While it can sometimes be true that “time heals,” this is certainly not always the case. Pain and the imprints of deeply disturbing events, especially events that occurred on a regular basis, are not necessarily erased with the passage of time. Even when one tries to forget and move on, it doesn’t always happen.
What actually helps, varies from person to person. For some, it can be as simple as venting, as you write. Recording your feelings in a journal can go a long way towards working them through, coming to terms with what you experienced, and reaching a level of acceptance. Other people need to have another person to vent to, whether it’s just a listening ear or actual therapy. These ideas, amongst other, can be extremely helpful but with one important caveat: You have to want to heal.

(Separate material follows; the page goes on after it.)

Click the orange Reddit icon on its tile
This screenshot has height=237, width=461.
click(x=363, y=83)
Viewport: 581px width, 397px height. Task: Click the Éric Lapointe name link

This may sound obvious, but it’s very common for people to vent and even spend thousands of dollars for the privilege of having someone to vent to, only to remain stuck in a rut of suffering. Sometimes, as much as we think we want to heal, the temptation to be the victim, a very easy role to adopt, proves too much to withstand. After all, the excuse of “I went through so much and therefore...” is so multi-functional. It’s much easier to justify an angry outburst at a child with, “That’s all I saw growing up,” than it is to work on oneself to ensure it doesn’t happen again. And that’s merely one subconscious advantage, among many, of victimhood.